→ **What to do**
Determine how many lines below contain the word "preview", then write that number by itself.

→ **Record extracts**

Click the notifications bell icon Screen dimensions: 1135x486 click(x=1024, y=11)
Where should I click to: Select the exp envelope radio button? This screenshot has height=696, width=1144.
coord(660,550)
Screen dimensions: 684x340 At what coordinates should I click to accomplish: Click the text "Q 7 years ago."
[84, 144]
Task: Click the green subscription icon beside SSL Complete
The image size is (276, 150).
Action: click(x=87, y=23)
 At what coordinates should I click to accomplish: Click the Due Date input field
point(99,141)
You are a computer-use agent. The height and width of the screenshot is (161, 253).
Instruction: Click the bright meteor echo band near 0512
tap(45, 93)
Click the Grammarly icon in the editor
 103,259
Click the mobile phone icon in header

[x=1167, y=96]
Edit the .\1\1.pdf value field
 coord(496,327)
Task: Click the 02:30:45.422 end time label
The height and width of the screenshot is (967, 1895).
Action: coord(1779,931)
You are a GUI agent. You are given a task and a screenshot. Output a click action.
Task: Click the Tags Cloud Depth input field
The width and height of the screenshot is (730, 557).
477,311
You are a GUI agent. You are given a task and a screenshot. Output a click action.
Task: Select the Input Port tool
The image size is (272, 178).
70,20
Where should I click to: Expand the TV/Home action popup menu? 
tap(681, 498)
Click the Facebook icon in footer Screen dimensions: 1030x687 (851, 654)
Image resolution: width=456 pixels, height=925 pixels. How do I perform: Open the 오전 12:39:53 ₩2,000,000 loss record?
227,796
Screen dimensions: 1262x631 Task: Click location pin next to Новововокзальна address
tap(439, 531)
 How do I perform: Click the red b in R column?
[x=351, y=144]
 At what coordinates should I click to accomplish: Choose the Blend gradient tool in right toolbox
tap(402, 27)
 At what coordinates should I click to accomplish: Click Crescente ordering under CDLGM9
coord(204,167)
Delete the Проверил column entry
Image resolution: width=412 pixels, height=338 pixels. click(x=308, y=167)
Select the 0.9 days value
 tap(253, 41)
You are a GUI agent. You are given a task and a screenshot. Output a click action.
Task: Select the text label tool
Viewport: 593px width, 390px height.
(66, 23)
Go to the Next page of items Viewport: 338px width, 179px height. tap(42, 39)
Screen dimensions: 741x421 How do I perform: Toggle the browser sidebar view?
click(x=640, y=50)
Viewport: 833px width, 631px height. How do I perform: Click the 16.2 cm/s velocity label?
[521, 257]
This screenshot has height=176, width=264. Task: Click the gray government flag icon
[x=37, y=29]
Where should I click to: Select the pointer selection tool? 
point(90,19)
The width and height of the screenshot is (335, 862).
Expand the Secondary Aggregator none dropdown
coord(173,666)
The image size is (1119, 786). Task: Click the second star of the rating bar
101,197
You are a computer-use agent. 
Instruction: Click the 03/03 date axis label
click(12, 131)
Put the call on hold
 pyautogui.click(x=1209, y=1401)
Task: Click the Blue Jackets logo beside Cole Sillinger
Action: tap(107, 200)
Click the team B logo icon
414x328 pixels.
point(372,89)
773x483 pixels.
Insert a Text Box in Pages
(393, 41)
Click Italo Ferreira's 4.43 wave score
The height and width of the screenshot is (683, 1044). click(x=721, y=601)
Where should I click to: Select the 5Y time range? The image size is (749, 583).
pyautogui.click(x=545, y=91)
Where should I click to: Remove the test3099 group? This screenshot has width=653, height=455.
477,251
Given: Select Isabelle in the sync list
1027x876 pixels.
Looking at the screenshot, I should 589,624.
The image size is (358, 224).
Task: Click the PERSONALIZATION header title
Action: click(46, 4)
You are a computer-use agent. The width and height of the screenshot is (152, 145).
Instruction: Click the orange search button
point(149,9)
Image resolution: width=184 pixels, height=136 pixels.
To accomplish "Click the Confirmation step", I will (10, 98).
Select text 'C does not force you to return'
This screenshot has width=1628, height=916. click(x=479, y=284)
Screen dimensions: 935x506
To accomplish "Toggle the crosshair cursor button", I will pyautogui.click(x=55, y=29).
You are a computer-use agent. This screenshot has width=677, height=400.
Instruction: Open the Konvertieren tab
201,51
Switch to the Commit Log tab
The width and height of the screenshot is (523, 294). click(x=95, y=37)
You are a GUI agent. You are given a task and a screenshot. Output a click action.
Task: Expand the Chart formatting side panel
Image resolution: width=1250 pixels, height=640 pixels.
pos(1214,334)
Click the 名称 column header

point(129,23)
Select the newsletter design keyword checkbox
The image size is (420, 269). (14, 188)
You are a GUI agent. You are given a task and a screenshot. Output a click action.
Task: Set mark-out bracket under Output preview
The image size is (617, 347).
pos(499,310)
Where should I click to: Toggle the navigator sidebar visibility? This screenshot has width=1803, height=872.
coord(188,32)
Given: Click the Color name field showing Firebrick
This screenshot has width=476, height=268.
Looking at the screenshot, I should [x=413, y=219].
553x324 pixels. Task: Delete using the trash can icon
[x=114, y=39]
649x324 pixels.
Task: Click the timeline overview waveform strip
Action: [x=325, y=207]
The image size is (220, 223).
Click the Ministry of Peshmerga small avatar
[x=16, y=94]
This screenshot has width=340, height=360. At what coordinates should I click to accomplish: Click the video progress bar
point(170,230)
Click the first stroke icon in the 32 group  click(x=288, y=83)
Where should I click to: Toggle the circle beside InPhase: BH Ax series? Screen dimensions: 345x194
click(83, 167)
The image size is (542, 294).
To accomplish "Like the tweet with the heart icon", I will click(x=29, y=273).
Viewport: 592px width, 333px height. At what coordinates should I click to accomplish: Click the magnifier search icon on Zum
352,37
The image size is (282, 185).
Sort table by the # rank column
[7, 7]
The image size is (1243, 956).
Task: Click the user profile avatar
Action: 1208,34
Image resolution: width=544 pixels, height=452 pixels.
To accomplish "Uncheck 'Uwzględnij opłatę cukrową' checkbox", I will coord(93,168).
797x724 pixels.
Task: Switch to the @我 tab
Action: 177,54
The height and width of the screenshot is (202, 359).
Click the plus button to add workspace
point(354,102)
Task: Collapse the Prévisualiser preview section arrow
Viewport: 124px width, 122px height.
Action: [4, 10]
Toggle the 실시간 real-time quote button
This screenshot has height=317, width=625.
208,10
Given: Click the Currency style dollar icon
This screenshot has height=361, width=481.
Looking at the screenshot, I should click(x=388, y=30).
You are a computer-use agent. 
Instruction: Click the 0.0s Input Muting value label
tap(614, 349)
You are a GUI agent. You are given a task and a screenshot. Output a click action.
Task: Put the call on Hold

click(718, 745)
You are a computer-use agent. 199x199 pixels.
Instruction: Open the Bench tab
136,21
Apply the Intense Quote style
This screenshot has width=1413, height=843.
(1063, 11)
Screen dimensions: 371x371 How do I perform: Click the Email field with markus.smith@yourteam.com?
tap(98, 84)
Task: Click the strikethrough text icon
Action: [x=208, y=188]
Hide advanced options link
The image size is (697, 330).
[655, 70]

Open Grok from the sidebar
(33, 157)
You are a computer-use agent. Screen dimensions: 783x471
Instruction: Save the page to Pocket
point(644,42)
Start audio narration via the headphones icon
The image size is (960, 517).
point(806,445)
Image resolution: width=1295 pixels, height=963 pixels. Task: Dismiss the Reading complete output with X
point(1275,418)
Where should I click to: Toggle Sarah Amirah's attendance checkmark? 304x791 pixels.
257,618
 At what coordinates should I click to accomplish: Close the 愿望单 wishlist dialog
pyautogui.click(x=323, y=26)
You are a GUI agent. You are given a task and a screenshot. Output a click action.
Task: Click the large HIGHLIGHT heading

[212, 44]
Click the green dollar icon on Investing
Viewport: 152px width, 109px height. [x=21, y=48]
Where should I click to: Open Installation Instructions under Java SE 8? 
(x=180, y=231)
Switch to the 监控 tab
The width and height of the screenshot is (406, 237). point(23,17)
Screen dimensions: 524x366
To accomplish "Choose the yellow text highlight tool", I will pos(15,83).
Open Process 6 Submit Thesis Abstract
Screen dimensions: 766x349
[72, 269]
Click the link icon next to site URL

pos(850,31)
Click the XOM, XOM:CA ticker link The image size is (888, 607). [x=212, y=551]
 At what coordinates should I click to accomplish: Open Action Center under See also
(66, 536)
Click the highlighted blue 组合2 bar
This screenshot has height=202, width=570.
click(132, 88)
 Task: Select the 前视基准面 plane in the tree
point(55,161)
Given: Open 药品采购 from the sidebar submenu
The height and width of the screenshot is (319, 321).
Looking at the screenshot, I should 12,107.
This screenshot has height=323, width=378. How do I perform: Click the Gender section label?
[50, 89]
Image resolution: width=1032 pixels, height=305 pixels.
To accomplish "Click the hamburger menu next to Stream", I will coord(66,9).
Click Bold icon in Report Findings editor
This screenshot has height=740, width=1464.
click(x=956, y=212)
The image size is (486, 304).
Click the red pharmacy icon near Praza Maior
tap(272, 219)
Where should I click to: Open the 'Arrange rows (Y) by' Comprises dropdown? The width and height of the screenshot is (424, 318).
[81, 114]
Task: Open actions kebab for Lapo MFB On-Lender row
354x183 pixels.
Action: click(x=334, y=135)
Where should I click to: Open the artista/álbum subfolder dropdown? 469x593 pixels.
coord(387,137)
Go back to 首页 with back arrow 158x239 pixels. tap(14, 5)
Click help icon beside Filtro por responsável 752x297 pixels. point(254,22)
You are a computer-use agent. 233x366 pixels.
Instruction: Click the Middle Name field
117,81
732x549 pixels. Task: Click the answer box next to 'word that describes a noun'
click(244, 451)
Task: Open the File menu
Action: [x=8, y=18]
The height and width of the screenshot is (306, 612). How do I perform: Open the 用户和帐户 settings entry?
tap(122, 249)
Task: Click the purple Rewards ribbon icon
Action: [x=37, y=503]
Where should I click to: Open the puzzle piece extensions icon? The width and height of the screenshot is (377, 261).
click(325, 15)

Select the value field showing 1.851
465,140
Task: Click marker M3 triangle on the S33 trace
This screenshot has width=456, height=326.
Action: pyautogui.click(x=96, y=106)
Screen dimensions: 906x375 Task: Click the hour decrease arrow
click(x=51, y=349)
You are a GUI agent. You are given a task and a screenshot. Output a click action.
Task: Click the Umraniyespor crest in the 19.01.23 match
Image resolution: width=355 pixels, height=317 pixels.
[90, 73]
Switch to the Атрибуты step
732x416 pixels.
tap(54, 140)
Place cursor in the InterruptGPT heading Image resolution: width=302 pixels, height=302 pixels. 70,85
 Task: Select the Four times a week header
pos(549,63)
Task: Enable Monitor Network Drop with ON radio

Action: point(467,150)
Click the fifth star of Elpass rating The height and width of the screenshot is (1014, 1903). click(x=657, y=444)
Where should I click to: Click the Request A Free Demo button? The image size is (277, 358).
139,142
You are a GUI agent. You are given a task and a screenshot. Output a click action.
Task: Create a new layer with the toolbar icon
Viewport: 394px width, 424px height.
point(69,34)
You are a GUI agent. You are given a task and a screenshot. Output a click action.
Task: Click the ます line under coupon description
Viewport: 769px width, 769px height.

→ **Problem solution**
2